Rydal’s conscious reason for helping the couple escape is that he loves Collette, but infatuation blinds him to a another barely submerged motive. He can punish his implacable real dad by stealing the wife of his surrogate father, Chester, whose crimes tower over his own petty larcenies. Furthermore, like Chester, he cannot resist an opportunity to make money, the riskier the better. The world of the film being Greece, a fateful meeting at a crossroads between Chester and Rydal looks inevitable.

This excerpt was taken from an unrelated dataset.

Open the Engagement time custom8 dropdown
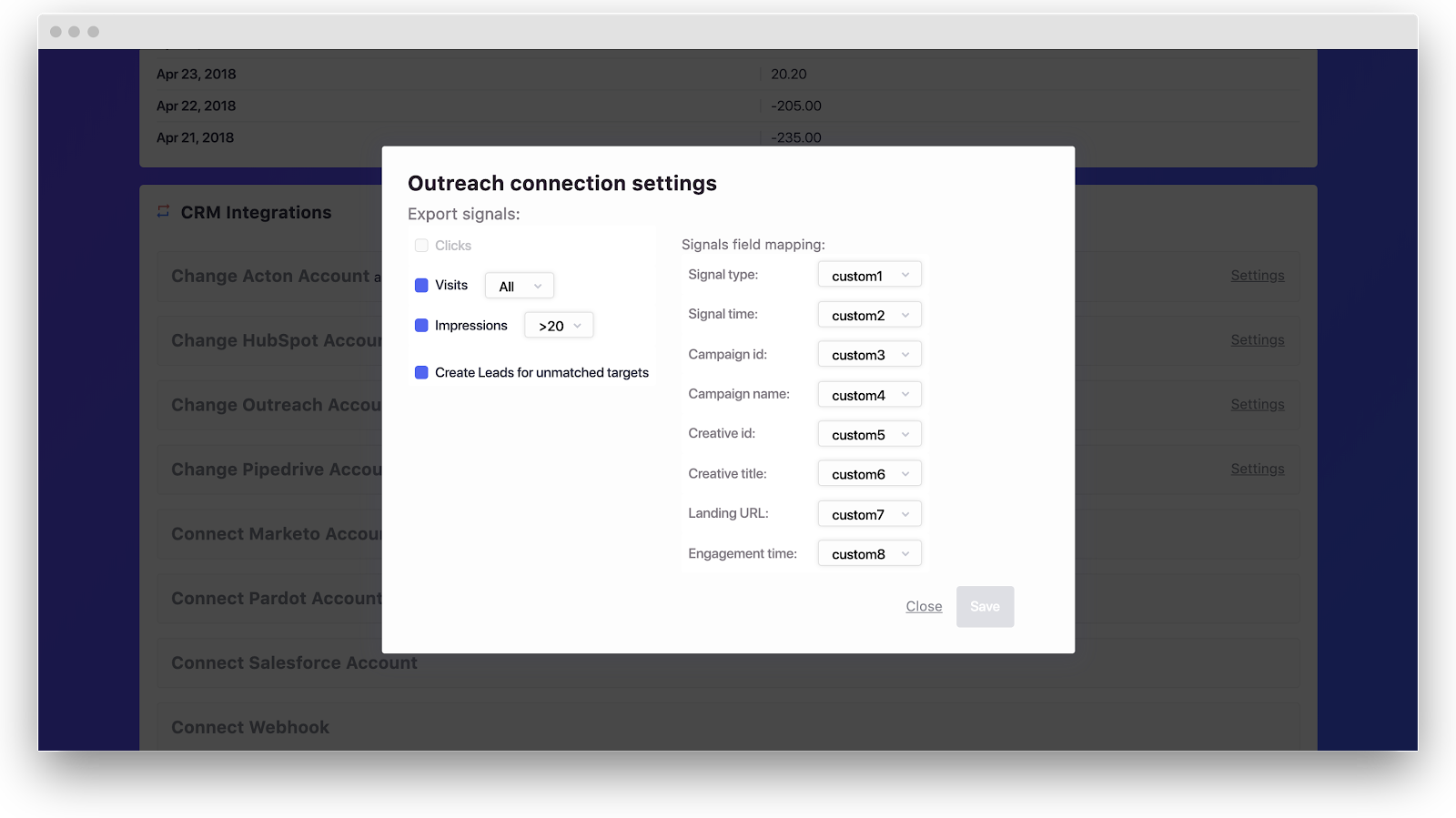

Oedipus is not the only mythical character brooding over the film, however. There is also the two-faced Janus, an image first of the amiable bilking tour guide and then of the hotshot financier murderer. But possibly the most two-faced of the group is Colette (whose name, it turns out, is a pseudonym), giddily attached to her husband’s arm and wallet until the going gets rough. The film works hard to give her victim status, but fails. Perhaps Kirsten Dunst is not a good enough actress to make the character compelling, or perhaps Highsmith, the fox, realized that Jocaste is merely a cipher, currency in the rivalry between father and son.